**SHORT TASK**
Copy all of the records below line for line, requests included. Shift every coordinate value in the answers up by 128, and leave the numbers in the requests unchanged.

**RECORD SET**

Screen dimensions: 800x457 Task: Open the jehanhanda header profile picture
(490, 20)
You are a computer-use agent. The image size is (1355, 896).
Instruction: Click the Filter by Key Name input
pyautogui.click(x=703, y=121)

**THE COMPLETED TASK**
Screen dimensions: 800x457 Task: Open the jehanhanda header profile picture
(618, 148)
You are a computer-use agent. The image size is (1355, 896).
Instruction: Click the Filter by Key Name input
pyautogui.click(x=831, y=249)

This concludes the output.